Project 21 friend Jennifer Gratz, the plaintiff in the U.S. Supreme Court case of Gratz v. Bollinger (decided by the Court in 2003), feels a bit of kinship to Wieber. They both have Michigan roots, but it goes much deeper than that.
In 1997, Jennifer sued for admission to the University of Michigan on the grounds that the school’s points-based admissions process discriminated against non-minority candidates by giving minority applicants 20 points (out of a possible 150) simply because of their ethnicity.
In an e-mail to me after the Wieber debacle in London, Jennifer noted:
Jordyn Wieber — a Michigan native and the reigning world champion of women’s gymnastics — was eliminated from the Olympic all-around competition.
She was eliminated not because of merit. She finished 4th overall in the preliminaries, but she finished behind 2 Americans.
It was because of her national origin.
In 2004, the Olympic committee decided that only two women per country could compete for gold in the all-around competition — regardless of merit. This rule was changed in order to increase diversity in the all-around competition.
Americans are rightfully outraged. NBC commentators have asked, “how will this 17-year-old recover?”
During my lawsuit against the University of Michigan, my story was featured numerous times by NBC — including a one-hour prime time special highlighting my story and my lawsuit. Not once have I heard an NBC commentator ask how a “17-year-old will recover” after being rejected from a university due to race, ethnicity or national origin.
Unfortunately, Jordyn Wieber is another victim of diversity quotas… and NBC’s hypocrisy is on full display.
The Court’s ruling in the Gratz case threw out the University of Michigan’s undergraduate point-based admissions process as an unconstitutional violation of the Equal Protection Clause. The Court, however, muddled race-based admissions when it upheld the University of Michigan’s law school’s “holistic” admissions program in the companion case of Grutter v. Bollinger. Justice Sandra Day O’Connor wrote in the majority opinion in Grutter that a school can have a “narrowly tailored” policy that promotes a “compelling interest” in fostering the alleged “educational benefits that flow from a diverse student body.”
O’Connor wrote that enforced diversity may not be needed “25 years from now.” As it so happens, Project 21 — through the filing of a legal brief — is participating in another big higher education affirmative action case. Abigail Fisher v. University of Texas at Austin comes less than a decade later, and it seeks to address the wrongs wrought by the Grutter decision.
NBC’s web site posted a vigorous condemnation of the diversity standards being practiced at the Olympics. Josh Alpert wrote that “there are four very deserving women who devoted their lives to reaching this goal, reached it and then still got shut out by an inane rule.”

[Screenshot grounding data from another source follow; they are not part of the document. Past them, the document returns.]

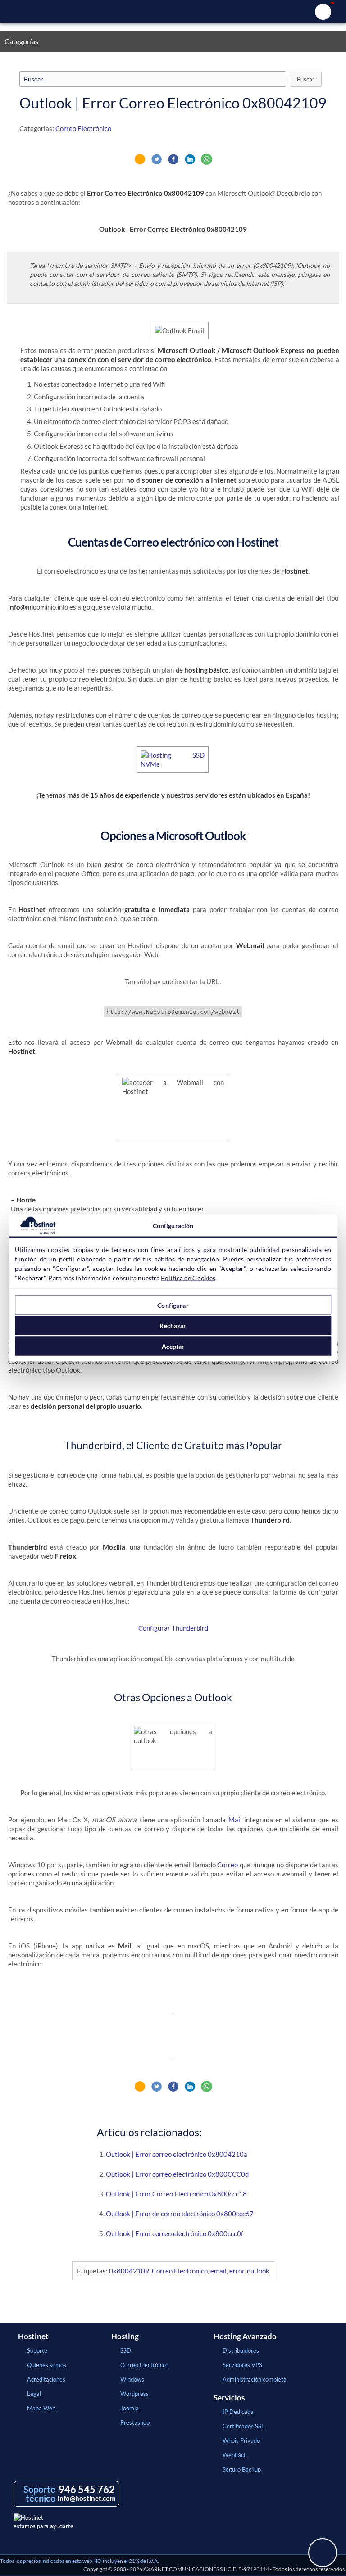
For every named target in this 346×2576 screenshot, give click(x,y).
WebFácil (234, 2454)
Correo (227, 1865)
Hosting (125, 2336)
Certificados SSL (243, 2426)
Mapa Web (41, 2408)
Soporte (37, 2350)
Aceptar (173, 1346)
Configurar (172, 1305)
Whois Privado (241, 2440)
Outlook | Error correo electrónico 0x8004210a (176, 2154)
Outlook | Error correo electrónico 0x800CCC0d (177, 2174)
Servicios (229, 2397)
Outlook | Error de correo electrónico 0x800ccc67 (180, 2214)
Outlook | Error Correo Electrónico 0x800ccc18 (176, 2194)
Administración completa (255, 2379)
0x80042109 (129, 2271)
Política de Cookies (188, 1278)
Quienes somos (46, 2364)
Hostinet (173, 11)
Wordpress (134, 2393)
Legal (34, 2393)
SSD (125, 2350)
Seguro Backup (242, 2469)
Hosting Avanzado (245, 2336)
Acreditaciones (46, 2379)
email (218, 2271)
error (236, 2271)
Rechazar (172, 1325)
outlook (258, 2271)
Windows (132, 2379)
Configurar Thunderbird (173, 1628)
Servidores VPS (242, 2364)
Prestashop (135, 2422)
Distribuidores (241, 2350)
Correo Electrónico (83, 128)
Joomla (129, 2408)
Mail (235, 1820)
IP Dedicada (238, 2411)
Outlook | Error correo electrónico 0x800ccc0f (174, 2233)
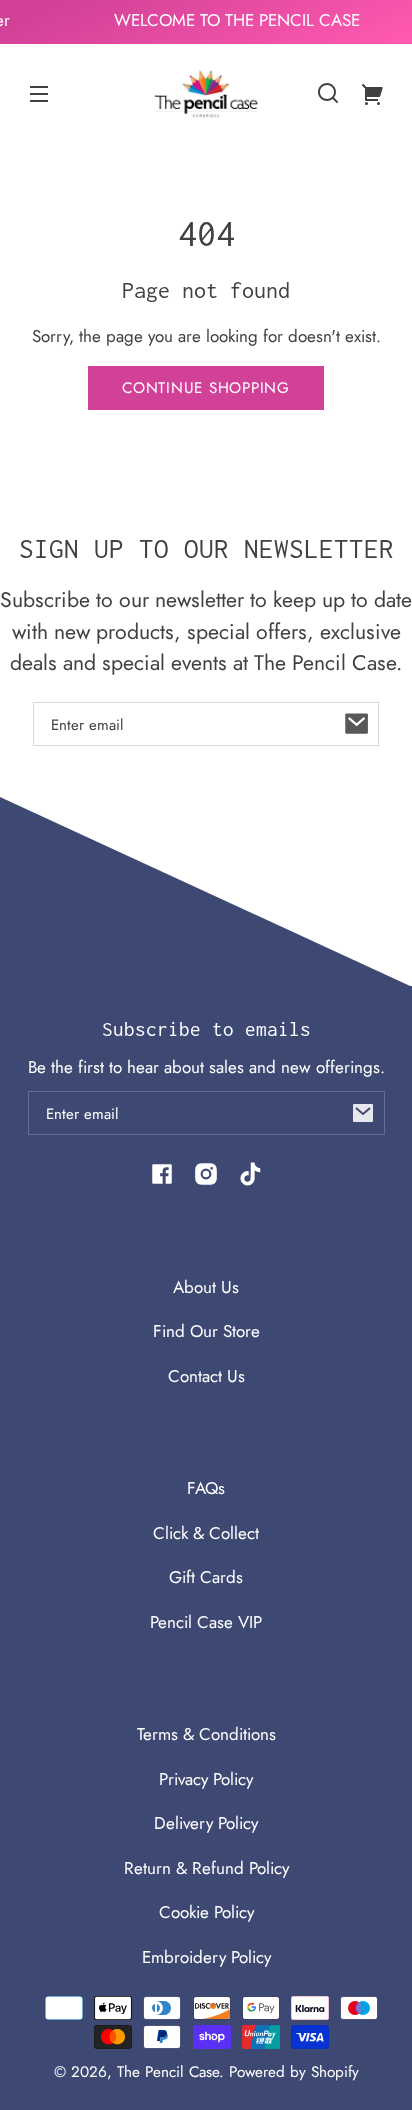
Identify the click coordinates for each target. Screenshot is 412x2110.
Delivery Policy (206, 1823)
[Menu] (39, 93)
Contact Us (206, 1376)
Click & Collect (206, 1533)
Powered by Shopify (294, 2072)
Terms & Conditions (206, 1734)
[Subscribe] (357, 724)
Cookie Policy (206, 1912)
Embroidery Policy (206, 1957)
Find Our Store (206, 1331)
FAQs (206, 1488)
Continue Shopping (206, 388)
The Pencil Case (168, 2072)
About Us (206, 1287)
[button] (328, 93)
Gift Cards (206, 1577)
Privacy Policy (206, 1779)
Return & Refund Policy (206, 1868)
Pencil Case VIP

Alpert added: “Wanting to spread the wealth to as many countries as possible is a noble idea… [But what happened to Wieber and the others] flies in the face of everything that sports is supposed to represent.”
But not for Jennifer Gratz or Patrick Hamacher or Barbara Grutter or Abigail Fisher or anyone else harmed by racial quotas in school admissions that are largely approved of by mainstream media organizations such as NBC? Shouldn’t the admissions process for higher education be as objective as gymnastics competitions?
And what about Title IX restrictions that often prevents college men from participating in sports such as wrestling, golf, tennis and hockey in favor of women’s lacrosse, rowing and softball?
It’s situations such as this that show the power of the media’s filter on how much news people actually get, and how much this control can shape public opinion.